Symbol rate
In digital communications, the symbol rate is the gross bit rate, inclusive of channel coding overhead, divided by the number of bits transmitted in each symbol. Symbol rate is measured in symbols-per-second, hertz (Hz), or baud (Bd).
The term baud is synonymous with symbol rate, but is less frequently used today as it has in the past been commonly misused to mean bit rate or data rate.
The symbol rate of a signal can be directly measured using an oscilloscope (in the time domain, measuring the time between transitions) or a spectrometer (in the frequency domain, measuring the bandwidth).

# Supplied information:
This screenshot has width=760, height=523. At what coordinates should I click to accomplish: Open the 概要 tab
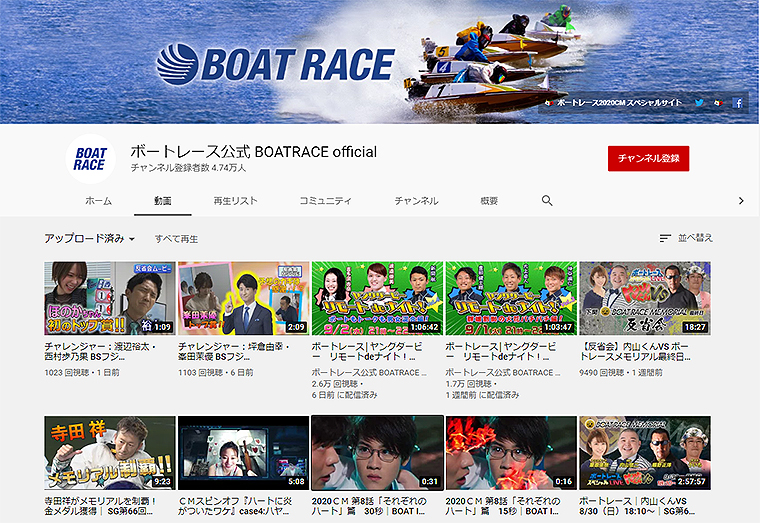pos(489,201)
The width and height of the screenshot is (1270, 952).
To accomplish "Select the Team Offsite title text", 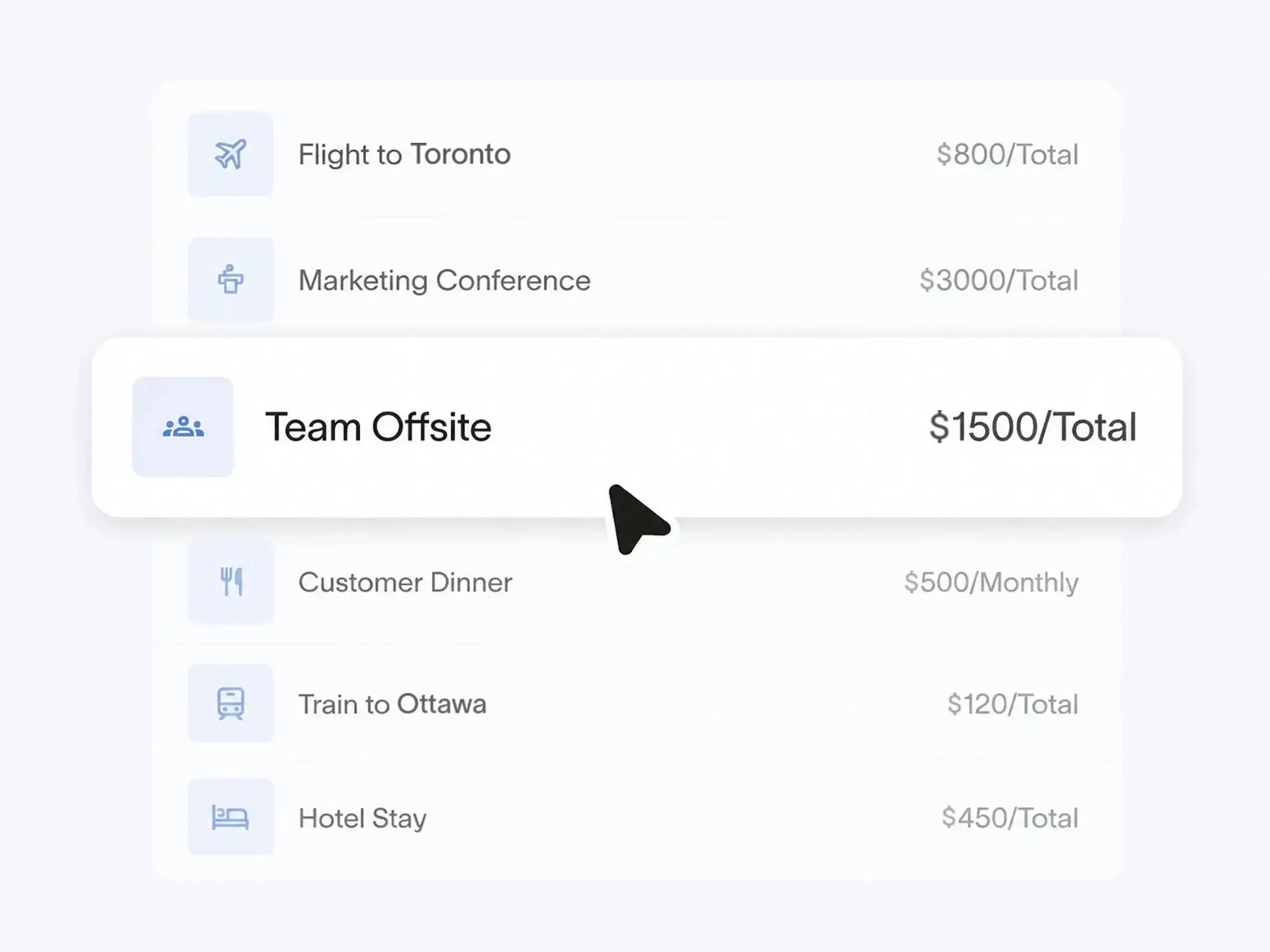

# Directions:
a) According to the symbol rate passage, why is the term baud used less often today?
b) Carry the passage on symbol rate forward from its final sentence.

# Responses in order:
a) In the past it was commonly misused to mean bit rate or data rate.

b)
There is no fixed relationship between the symbol rate and the bit rate. The simplest digital communication links (such as individual wires on a motherboard) typically have a symbol rate equal to the bit rate. Common communication links such as RS-232, EIA-485, USB, and FireWire typically have a symbol rate slightly higher than the data bit rate, due to the overhead of extra non-data symbols used for self-synchronizing code and error detection. Other communication links (such as communication by modem over telephone, and digital television) have a symbol rate much lower than the bit rate (they transmit many bits per symbol). Some communication links (such as GPS transmissions, CDMA cell phones, and other spread spectrum links) have a symbol rate much higher than the data rate (they transmit many symbols called "chips" per data bit).
Example
In digital television transmission the symbol rate calculation is:
symbol rate in symbols per second = (Data rate in bits per second * 204) / (188 * bits per symbol)
The 204 is the number of bytes in a packet including the 16 trailing Reed-Solomon error checking and correction bytes. The 188 is the number of data bytes (187 bytes) plus the leading packet sync byte (0x47).
The bits per symbol is the (modulation's power of 2)*(Forward Error Correction). So for example in 64-QAM modulation 64 = 26 so the bits per symbol is 6. The Forward Error Correction (FEC) is usually expressed as a fraction, i.e., 1/2, 3/4, etc. In the case of 3/4 FEC, for every 3 bits of data, you are sending out 4 bits, one of which is for error correction.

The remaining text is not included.